Aulas iniciam a 13 de Setembro presencialmente mas sem a disciplina de FPS

O ano lectivo 2021/22 já se aproxima e tem cada vez mais novidades.  Para além da retoma das aulas presenciais para todos os alunos e professores, a directora Nacional da Educação, Eleonora Sousa anunciou esta semana que a disciplina de Formação Pessoal e Social vai desaparecer e que a revisão curricular do 9º ano começa este ano.

O calendário do novo ano lectivo que já se avizinha, foi apresentado no início desta semana, pela Directora Nacional da Educação, Eleonora Sousa.

Eleonora Sousa

Em um dos programas da RCV, Eleonora Sousa avançou que os 189 professores do Ensino Básico ao Secundário apresentam-se nesta quarta-feira,1 de Setembro, nas escolas para a assinatura dos contratos.

Os demais docentes apresentam-se nas escolas a partir do dia 9 para a preparação do ano lectivo propriamente dito, marcado para 13 de Setembro, dia em que os alunos deverão iniciar as aulas.

Novidades

De entre as novidades, para além de aulas inteiramente presenciais para todos os alunos e professores,  cai por terra a disciplina de Formação Pessoal e Social para ser uma responsabilidade transversal de todos os professores.

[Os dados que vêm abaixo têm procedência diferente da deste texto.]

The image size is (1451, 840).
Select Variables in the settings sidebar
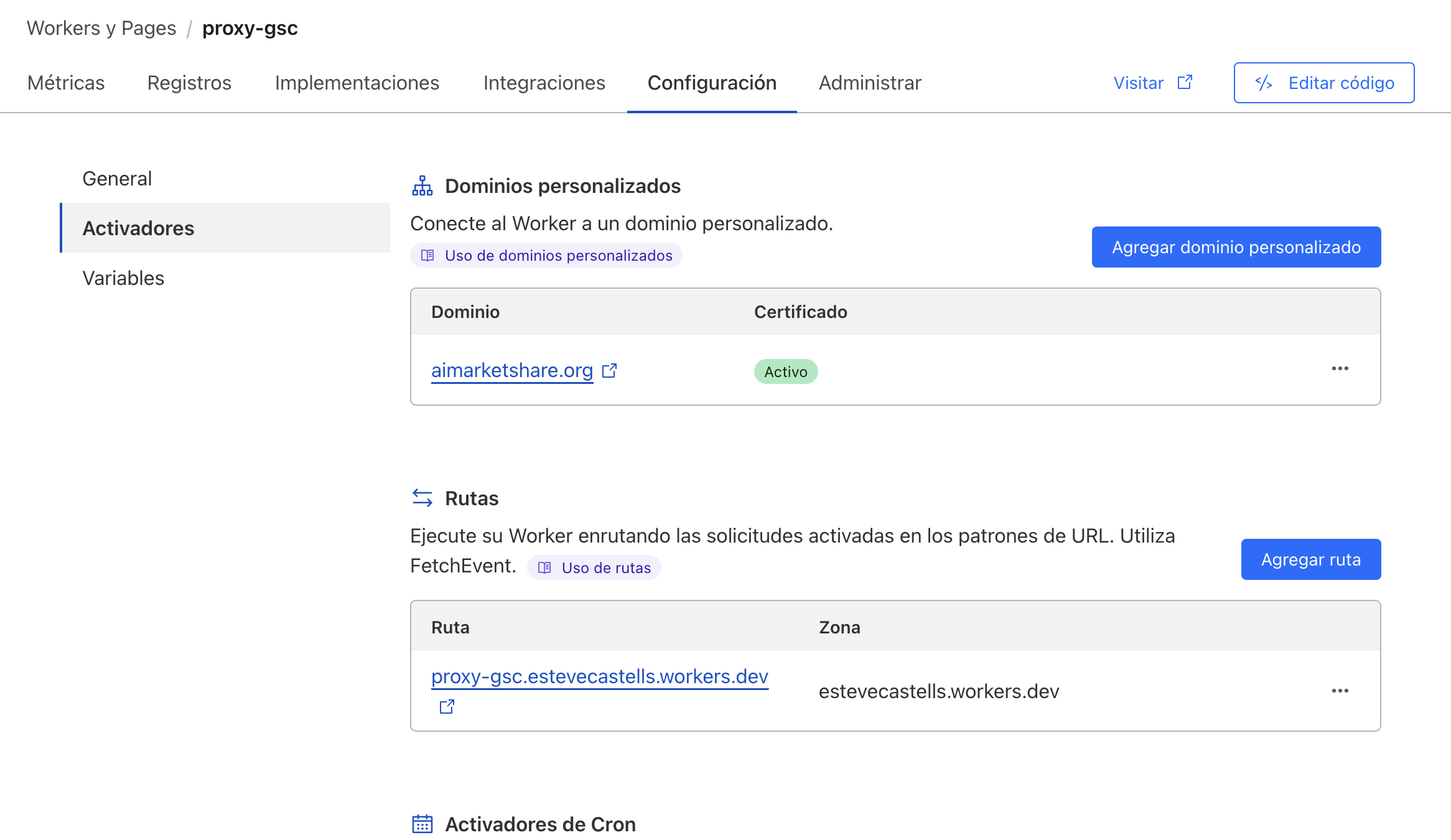point(123,278)
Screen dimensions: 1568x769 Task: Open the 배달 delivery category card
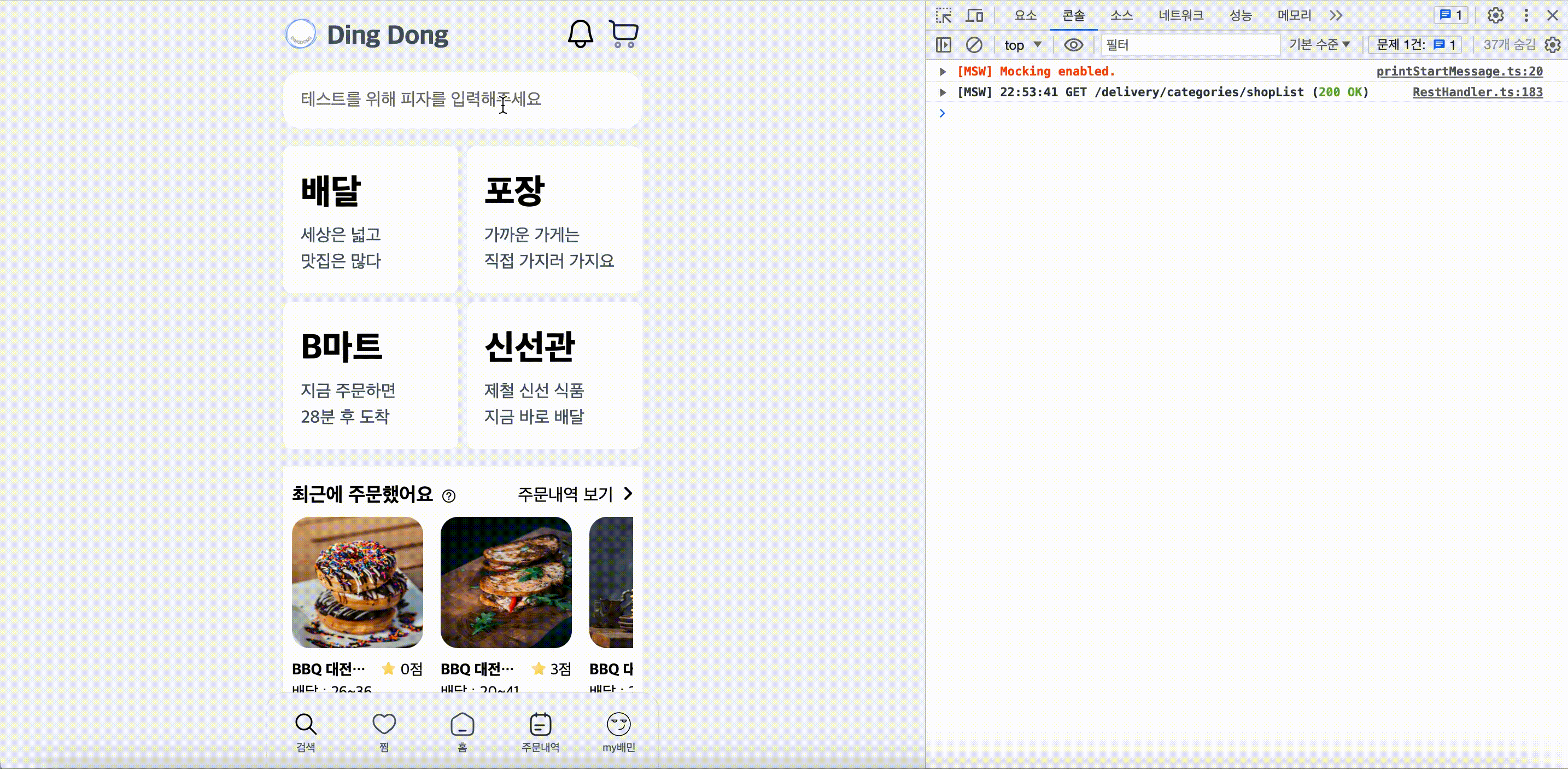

Ainda segundo a Eleonora Sousa, a revisão curricular do 9º ano começa este ano.

“Completamos o ensino  básico, quer em termos de programas quer em termos de manuais. Este ano temos mais dois manuais para se completar a revisão curricular, nomeadamente o manual de Matemática e de Língua Portuguesa do 8º ano. Já vamos iniciar o ano lectivo com a proposta dos novos programas do nono ano”, disse à RCV garantindo que o 8º já esta completo e que tem todos os manuais necessários.

A directora Nacional avançou ainda que os manuais para o 9º ano já estão a ser concebidos pela empresa portuguesa Porto Editora para serem disponibilizados em Janeiro.

“Os manuais que estão a ser concebidos pela Porto Editora têm a nossa assessoria e vão ser trabalhados com técnicos nacionais, também. Não vão ser trabalhados exclusivamente. Pensamos em ter estes manuais em meados de Outubro para estarem disponíveis em Janeiro”, explicou a directora, acrescentando que a impressão dos livros será feita em Portugal e partes no país para “acelerar o processo”.